The Jan 2009 acquisition of Mazu Networks, and ultimately the release of Cascade, was a clear signal that Riverbed was serious about expanding our solution set beyond core WAN optimization. Cascade combines advanced analytics with a powerful drill-down capability to deliver an awesome solution for obtaining visibility into network and application performance. With the recent acquisition of CACE technologies, we have rounded out our network monitoring solution set with the addition of a robust suite of packet capture, and analysis technology.
The recent launch of Whitewater, our groundbreaking solution for optimizing cloud storage, is yet another example of how Riverbed continues to innovate in areas adjacent to the WAN optimization market. Whitewater enables customers to leverage public cloud storage provider environments to perform data backup and recovery.
While I am excited about our new products and new market potential, I am also happy to say that we continue to focus on our foundation Steelhead WAN optimization family of products with innovative features and capabilities delivered with every major software update. Keep your eyes open for an upcoming announcement on this front.
Can we finally shed the one trick pony label?
Riverbed Whitewater Appliance is a new product that we introduced back in November. It optimizes backups into the cloud, using the same kinds of deduplication and optimization that Steelhead appliances use across the WAN. It brings tremendous security (SSL, 256-bit AES), and a huge reduction in the amount of data that flows into the cloud, while keeping a local copy of the backed up data on the appliance. And it works with most current backup applications (NetBackup, Backup Exec).
Below you'll find four brand new videos of Riverbed customers saying great things about how easy Whitewater is to implement, and the value they've received.
Check them all out.

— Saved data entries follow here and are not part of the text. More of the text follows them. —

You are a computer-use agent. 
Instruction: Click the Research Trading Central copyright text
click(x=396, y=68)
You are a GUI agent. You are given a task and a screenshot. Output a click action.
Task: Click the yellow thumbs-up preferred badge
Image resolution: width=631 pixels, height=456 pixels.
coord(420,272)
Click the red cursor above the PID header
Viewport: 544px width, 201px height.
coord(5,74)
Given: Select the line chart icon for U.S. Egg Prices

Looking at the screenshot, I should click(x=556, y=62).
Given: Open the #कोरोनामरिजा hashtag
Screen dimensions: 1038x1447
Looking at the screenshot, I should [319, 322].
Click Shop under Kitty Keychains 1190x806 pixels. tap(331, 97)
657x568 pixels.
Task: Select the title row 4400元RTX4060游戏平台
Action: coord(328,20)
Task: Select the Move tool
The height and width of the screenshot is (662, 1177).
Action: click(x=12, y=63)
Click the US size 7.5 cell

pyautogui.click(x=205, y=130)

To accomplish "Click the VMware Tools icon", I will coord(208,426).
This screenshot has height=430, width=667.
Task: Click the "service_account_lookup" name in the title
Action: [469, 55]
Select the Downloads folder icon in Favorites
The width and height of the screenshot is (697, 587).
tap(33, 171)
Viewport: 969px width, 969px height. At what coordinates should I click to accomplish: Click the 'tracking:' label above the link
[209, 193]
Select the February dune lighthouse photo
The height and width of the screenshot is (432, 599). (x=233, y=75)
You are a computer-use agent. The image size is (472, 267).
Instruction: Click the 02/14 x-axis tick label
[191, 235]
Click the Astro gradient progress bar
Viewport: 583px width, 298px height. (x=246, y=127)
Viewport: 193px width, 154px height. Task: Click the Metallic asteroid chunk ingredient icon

Each speaker discusses different benefits that he and his organization have seen.
First up, Jeff Roundtree of Pump Solutions.
Next it's Mitchel Weinberger, IT Manager at GeoEngineers.
Third, we have Jeff Cummings from Lighthouse Document Technologies.
And finally, we've got Ben Bailey at Applied Voice and Speech Technology.
Riverbed customers have been using their Steelheads in private clouds for a number of years now. Since private cloud infrastructures are dedicated to a single user organization, it's usually not a big deal to physically install a Steelhead appliance behind the router or to configure WCCP in the switches supporting the private cloud.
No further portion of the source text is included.